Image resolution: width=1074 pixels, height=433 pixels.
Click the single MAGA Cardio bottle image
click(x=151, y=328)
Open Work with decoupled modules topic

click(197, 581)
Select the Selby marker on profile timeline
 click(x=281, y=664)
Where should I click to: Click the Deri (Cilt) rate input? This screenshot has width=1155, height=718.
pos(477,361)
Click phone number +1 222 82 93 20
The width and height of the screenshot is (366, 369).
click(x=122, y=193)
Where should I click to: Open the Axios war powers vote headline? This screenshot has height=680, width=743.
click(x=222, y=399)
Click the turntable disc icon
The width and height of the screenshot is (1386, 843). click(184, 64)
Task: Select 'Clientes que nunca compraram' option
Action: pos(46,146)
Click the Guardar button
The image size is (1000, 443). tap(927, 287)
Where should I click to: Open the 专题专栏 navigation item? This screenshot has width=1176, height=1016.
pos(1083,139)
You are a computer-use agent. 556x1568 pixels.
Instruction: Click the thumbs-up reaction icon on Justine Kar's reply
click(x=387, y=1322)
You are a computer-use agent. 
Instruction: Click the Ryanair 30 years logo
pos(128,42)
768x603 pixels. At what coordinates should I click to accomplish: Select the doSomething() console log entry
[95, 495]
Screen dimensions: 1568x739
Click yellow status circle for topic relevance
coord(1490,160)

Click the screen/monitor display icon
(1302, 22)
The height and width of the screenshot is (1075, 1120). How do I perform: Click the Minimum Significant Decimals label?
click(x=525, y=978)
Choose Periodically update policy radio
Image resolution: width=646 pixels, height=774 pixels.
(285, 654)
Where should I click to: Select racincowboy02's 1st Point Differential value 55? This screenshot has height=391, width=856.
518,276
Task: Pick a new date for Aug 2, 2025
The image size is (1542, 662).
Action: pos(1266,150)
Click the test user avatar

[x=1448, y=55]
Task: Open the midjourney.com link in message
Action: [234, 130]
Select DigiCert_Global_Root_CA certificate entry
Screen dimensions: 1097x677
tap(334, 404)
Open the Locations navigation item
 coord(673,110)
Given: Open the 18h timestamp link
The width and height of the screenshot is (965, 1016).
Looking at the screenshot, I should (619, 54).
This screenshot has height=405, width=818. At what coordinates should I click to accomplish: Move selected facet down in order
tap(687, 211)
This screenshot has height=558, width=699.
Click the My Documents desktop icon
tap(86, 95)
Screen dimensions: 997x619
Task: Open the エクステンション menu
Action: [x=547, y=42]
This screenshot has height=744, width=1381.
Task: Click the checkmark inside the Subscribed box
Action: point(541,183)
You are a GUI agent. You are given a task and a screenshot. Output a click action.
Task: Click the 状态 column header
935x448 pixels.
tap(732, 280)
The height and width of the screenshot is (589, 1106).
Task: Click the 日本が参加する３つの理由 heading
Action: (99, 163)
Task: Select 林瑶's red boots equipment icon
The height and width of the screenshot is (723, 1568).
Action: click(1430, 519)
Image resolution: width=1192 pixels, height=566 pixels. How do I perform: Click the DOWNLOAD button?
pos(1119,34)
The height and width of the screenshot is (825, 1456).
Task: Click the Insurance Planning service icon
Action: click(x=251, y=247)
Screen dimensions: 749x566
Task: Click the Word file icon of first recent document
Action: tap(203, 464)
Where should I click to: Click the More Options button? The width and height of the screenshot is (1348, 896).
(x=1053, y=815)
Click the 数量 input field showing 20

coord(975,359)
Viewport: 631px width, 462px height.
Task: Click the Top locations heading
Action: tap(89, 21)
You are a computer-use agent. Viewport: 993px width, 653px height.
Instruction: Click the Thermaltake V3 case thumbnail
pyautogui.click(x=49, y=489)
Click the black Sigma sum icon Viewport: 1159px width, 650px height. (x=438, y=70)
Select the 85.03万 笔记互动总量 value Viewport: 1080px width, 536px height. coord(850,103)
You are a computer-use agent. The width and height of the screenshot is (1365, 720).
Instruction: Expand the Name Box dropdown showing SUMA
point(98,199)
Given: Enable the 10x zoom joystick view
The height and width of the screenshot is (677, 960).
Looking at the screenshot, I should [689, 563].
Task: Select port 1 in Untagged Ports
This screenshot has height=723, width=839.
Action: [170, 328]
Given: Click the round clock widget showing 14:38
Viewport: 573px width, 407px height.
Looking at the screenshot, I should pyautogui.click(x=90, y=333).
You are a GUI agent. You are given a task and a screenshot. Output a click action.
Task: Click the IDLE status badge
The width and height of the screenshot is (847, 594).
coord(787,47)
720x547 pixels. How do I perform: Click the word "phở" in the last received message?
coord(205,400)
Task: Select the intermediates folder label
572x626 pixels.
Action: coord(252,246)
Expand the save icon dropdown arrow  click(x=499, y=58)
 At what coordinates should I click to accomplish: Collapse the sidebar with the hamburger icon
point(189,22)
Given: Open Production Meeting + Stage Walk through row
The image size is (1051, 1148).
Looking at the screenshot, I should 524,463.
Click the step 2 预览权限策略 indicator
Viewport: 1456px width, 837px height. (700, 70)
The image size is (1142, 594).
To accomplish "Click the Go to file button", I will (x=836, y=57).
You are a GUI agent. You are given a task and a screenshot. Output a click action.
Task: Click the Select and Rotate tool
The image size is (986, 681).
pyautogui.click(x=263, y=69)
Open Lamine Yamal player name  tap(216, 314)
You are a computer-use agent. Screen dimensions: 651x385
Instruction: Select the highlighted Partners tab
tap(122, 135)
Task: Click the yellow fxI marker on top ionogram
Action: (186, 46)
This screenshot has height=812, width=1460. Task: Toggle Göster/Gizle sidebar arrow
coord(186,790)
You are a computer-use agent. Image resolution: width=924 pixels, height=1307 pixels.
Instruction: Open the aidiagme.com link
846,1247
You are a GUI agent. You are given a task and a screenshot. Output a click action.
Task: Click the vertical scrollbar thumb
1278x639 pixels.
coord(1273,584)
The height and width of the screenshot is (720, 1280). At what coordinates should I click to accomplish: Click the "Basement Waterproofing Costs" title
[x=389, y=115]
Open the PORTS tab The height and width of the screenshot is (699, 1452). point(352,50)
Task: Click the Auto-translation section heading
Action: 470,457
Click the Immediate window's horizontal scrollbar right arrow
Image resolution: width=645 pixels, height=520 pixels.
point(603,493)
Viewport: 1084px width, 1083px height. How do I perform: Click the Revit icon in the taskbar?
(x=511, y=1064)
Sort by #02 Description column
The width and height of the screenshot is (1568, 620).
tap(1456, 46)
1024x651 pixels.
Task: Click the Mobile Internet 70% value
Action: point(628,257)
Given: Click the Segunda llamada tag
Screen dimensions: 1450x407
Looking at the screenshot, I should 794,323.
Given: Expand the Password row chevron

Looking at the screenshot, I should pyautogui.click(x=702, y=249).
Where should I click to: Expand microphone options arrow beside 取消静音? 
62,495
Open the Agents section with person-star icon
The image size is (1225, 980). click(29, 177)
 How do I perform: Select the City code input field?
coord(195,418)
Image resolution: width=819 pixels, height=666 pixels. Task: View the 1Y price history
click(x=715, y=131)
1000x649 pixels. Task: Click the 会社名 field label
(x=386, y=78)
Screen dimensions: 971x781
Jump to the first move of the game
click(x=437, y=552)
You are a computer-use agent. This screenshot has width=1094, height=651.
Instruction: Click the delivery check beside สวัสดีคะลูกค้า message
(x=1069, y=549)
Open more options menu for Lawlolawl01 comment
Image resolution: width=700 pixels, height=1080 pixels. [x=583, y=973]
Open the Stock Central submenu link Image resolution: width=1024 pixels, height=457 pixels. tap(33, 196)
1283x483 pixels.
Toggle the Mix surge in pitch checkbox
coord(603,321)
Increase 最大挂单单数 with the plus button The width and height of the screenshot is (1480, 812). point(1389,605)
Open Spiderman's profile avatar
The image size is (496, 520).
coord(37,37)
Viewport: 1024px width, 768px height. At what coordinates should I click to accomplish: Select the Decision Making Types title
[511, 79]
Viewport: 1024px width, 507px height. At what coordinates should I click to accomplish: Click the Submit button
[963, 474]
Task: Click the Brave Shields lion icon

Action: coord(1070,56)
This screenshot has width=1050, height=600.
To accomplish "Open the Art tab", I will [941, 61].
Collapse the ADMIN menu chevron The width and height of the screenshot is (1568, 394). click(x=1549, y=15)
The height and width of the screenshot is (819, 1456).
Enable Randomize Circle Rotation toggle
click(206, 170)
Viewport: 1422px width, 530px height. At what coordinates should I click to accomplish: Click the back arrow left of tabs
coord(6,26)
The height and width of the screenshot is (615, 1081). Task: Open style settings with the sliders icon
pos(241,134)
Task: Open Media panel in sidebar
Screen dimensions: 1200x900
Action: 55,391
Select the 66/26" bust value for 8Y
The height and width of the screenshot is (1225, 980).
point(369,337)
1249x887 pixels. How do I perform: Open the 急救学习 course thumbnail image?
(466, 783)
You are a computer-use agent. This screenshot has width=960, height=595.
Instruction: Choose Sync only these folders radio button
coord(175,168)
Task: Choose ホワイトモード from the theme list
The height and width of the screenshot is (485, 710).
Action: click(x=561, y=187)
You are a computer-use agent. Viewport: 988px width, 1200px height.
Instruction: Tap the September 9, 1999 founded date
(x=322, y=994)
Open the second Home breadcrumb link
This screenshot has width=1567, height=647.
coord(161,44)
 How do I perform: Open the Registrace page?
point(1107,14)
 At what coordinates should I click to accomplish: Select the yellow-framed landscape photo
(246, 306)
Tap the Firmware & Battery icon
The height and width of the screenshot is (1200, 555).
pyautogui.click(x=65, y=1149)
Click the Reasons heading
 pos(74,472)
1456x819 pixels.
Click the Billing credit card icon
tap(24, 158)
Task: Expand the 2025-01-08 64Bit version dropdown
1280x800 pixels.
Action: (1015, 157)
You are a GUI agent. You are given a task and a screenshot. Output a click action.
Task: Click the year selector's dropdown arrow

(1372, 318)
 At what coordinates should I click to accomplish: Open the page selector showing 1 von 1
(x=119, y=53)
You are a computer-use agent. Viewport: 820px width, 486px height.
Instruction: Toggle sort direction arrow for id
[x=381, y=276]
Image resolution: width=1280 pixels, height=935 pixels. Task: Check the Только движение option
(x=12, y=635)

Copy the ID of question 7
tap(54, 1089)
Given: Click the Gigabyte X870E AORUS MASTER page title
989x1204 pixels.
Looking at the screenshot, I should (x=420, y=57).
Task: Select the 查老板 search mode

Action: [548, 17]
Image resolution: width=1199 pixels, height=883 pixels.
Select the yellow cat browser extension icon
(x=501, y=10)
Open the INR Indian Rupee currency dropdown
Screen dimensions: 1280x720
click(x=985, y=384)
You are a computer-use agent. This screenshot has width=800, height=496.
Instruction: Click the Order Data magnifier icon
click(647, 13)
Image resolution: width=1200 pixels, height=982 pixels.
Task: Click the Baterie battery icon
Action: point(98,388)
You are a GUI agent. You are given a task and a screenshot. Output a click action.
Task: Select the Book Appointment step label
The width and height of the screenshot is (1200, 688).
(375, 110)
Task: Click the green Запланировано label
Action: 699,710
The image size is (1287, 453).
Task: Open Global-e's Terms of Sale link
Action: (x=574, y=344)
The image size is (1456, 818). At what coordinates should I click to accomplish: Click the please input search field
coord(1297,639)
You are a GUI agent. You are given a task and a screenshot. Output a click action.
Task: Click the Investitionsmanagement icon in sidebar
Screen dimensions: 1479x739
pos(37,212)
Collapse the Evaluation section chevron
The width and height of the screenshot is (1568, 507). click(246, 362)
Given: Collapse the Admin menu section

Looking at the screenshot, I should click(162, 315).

****************************************

Among the records above, extract exactly the lines from the line with "Viewport: 1084px width, 1083px" to the line with "Screen dimensions: 971x781", both lines included, and leave out the rest.

Viewport: 1084px width, 1083px height. How do I perform: Click the Revit icon in the taskbar?
(x=511, y=1064)
Sort by #02 Description column
The width and height of the screenshot is (1568, 620).
tap(1456, 46)
1024x651 pixels.
Task: Click the Mobile Internet 70% value
Action: point(628,257)
Given: Click the Segunda llamada tag
Screen dimensions: 1450x407
Looking at the screenshot, I should 794,323.
Given: Expand the Password row chevron

Looking at the screenshot, I should pyautogui.click(x=702, y=249).
Where should I click to: Expand microphone options arrow beside 取消静音? 
62,495
Open the Agents section with person-star icon
The image size is (1225, 980). click(29, 177)
 How do I perform: Select the City code input field?
coord(195,418)
Image resolution: width=819 pixels, height=666 pixels. Task: View the 1Y price history
click(x=715, y=131)
1000x649 pixels. Task: Click the 会社名 field label
(x=386, y=78)
Screen dimensions: 971x781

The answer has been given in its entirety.